ショートストーリー 三色団子とみたらし団子
「あなたの方が人気だよ」
「いえいえ、あなたこそ」
彼らが集まると始まるのはロマンス。
「だって、あなたは見た目鮮やかだ。誰もが羨む彩り。美しいものに惹かれない人間なんていません」
確かに彼女は、桃色と白色とうぐいす色を纏い、目に優しい色を持つ。見れば誰もがときめく。

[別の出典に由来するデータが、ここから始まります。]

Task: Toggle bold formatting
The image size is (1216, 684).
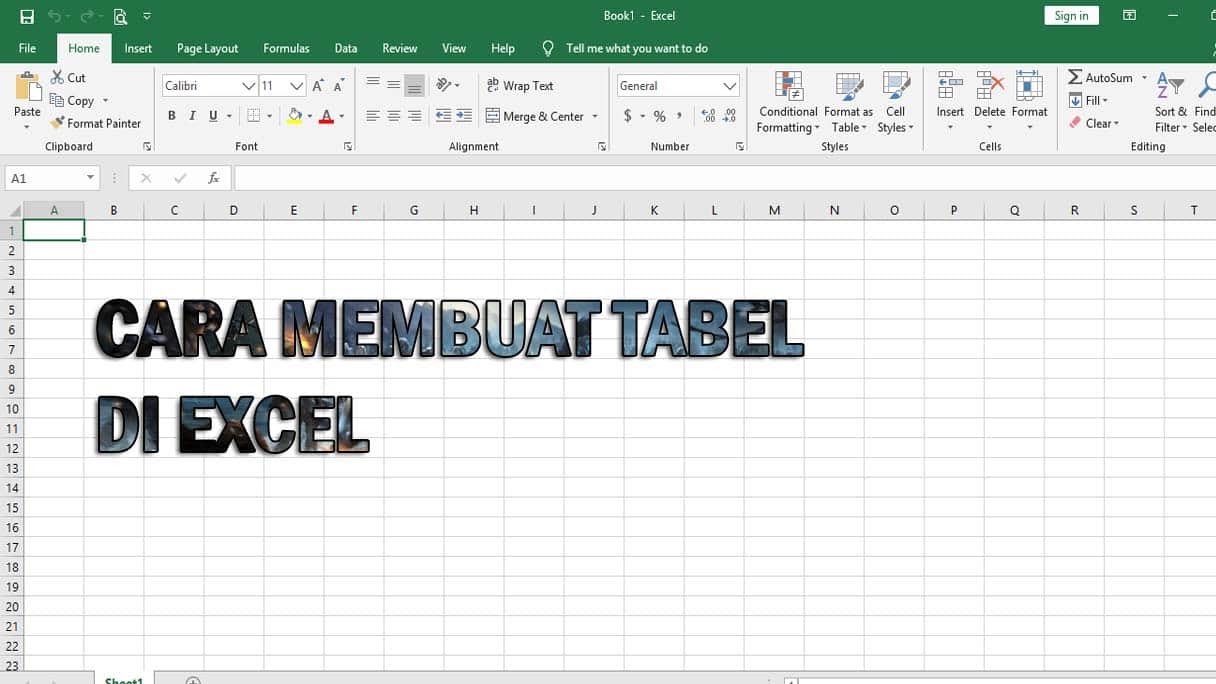Action: tap(171, 115)
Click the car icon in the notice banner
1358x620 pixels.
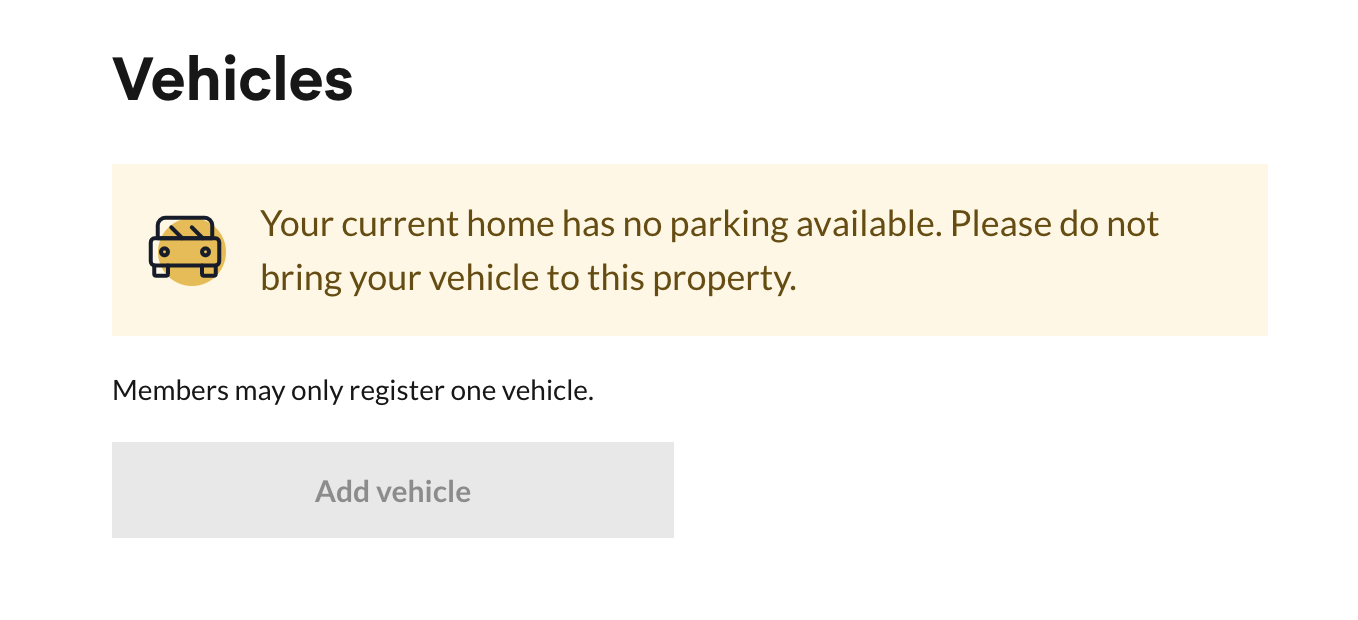185,248
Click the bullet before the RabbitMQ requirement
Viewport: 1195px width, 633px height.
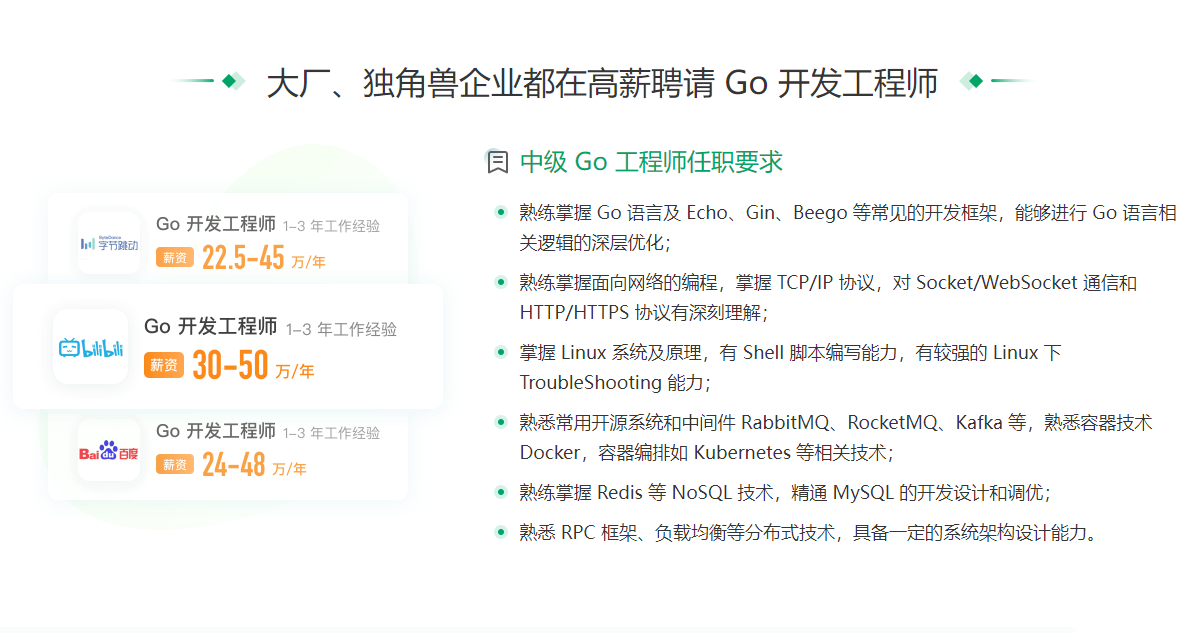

「そんなことを言っても、貴方だってキラキラと輝く衣を纏っているではありませんか。光を帯びた黄褐色は、誰の目をも奪います」
彼は、優しい言葉をかけられ、照れくさそうだ。しかし、すぐに憂い帯びた瞳になる。
「それは、僕が纏う衣が美しいというだけです。僕は、衣で焼けた肌を隠しているに過ぎません。あなたのように、本来の自分を前に出すことが出来ないのです」
淡色の彼女も彼の悲しみに当てられ、目を潤ませた。
「そんなことは、ありません。私など、見た目は確かに綺麗に彩られているかもしれませんが、中身はただ甘いだけです」
彼女は、彼の黄褐色の衣の隙間から見える焼けた肌を見つめ、こう続ける。
「それに焼けた肌は、私には無いあなたの個性。私には、とても素敵に思えます」
彼女の桃色がさらに色づいた。
彼は、ハッとし彼女と目を合わせる。
「三色団子さん」
「みたらし団子さん」
互いの目しか見えない彼らは、この時間は永遠のように思えた。
『いただきまーす』
一人の女が桜の木の下でモチモチの団子を頬張る。
花より団子なんて、同僚には笑われるが好きなんだから仕方がない。
今日は花見の場所取りで、先に団子を食らう。
『今日の三色団子は少し赤みが強い気がする。みたらし団子も、いつも以上に照りがあるような……。製法変えたのかな?』
団子達がロマンスを繰り広げているなか、それを食べる女は、ロマンもムードもなくビールで流し込んでいた。